- [Given entries]:
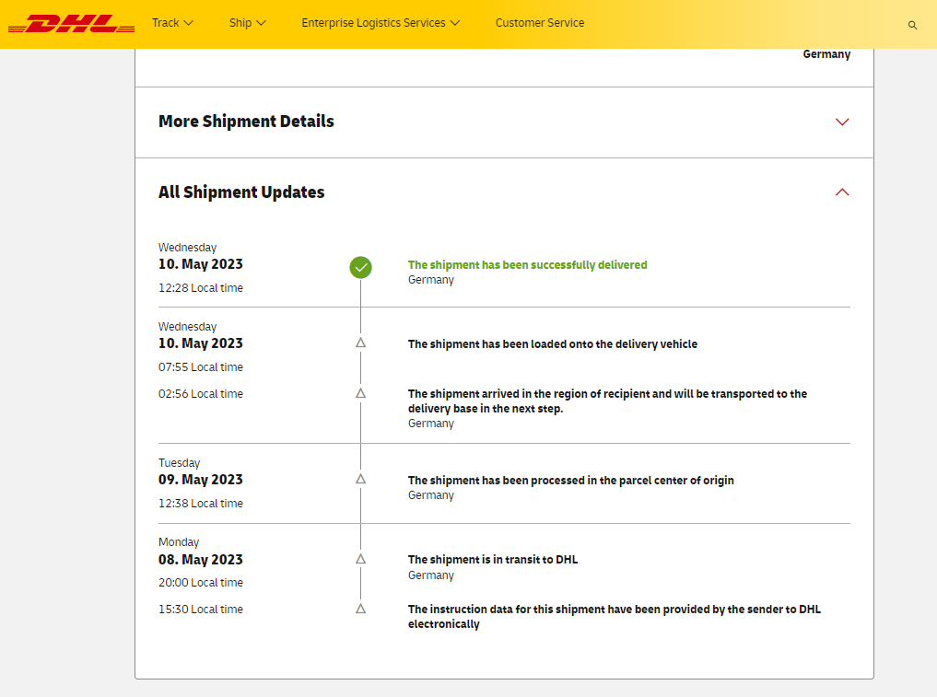The image size is (937, 697).
Task: Open the Ship dropdown menu
Action: 247,23
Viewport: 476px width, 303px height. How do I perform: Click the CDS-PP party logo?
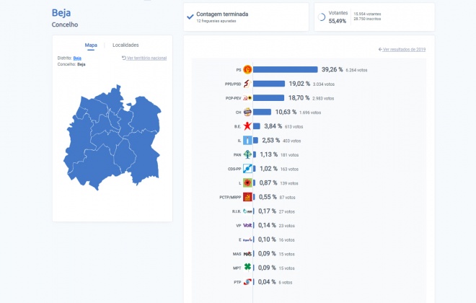click(247, 169)
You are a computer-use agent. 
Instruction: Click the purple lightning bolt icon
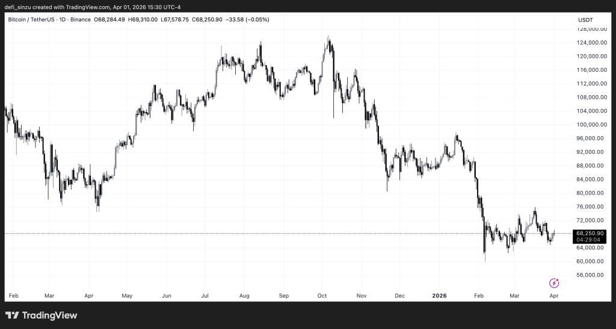point(555,283)
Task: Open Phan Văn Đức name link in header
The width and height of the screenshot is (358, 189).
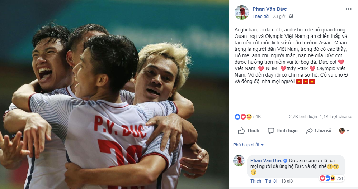Action: point(270,9)
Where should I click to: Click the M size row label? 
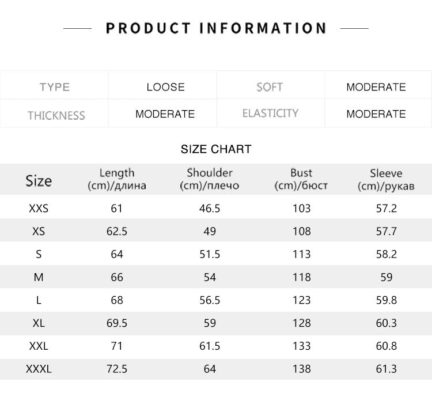(39, 277)
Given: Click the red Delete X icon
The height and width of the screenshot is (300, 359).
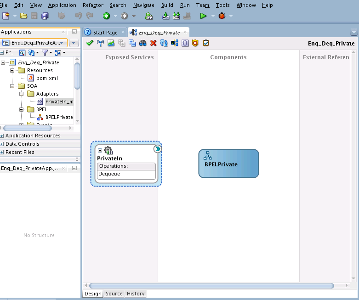Looking at the screenshot, I should [154, 43].
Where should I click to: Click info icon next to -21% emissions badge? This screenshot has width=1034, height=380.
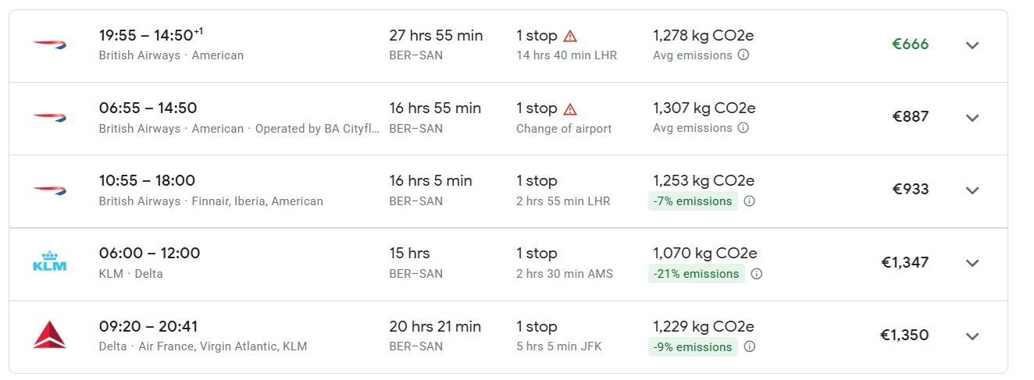click(x=756, y=274)
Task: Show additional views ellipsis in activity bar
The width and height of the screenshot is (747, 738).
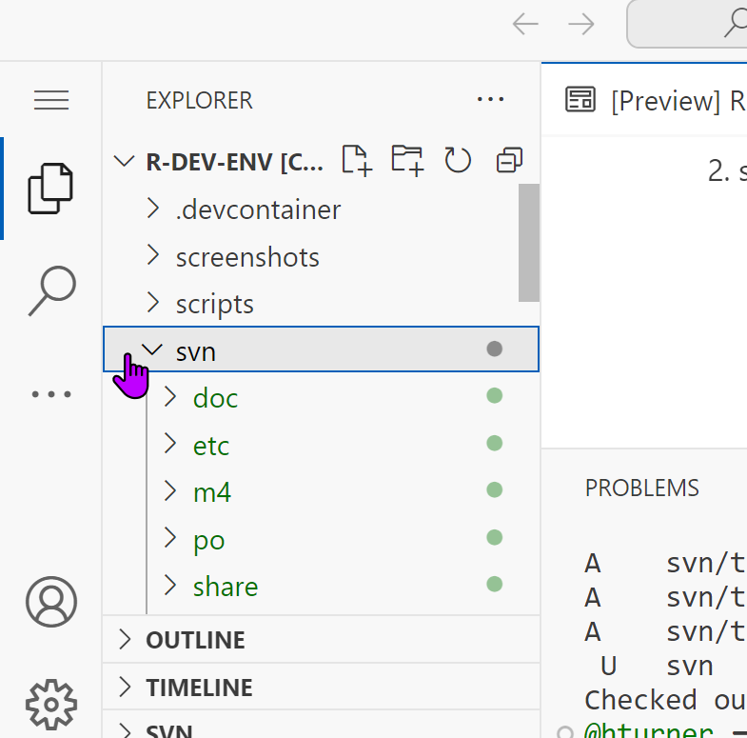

- [What you should do]: Output only the lines from the line that contains "Where should I click to: Click the" through the end of the material, both ends included, and skip every picture.

- [Output for this exercise]:
Where should I click to: Click the M size row label? 
(39, 277)
Given: Click the red Delete X icon
The height and width of the screenshot is (300, 359).
Looking at the screenshot, I should [154, 43].
Where should I click to: Click info icon next to -21% emissions badge? This screenshot has width=1034, height=380.
click(x=756, y=274)
Task: Show additional views ellipsis in activity bar
The width and height of the screenshot is (747, 738).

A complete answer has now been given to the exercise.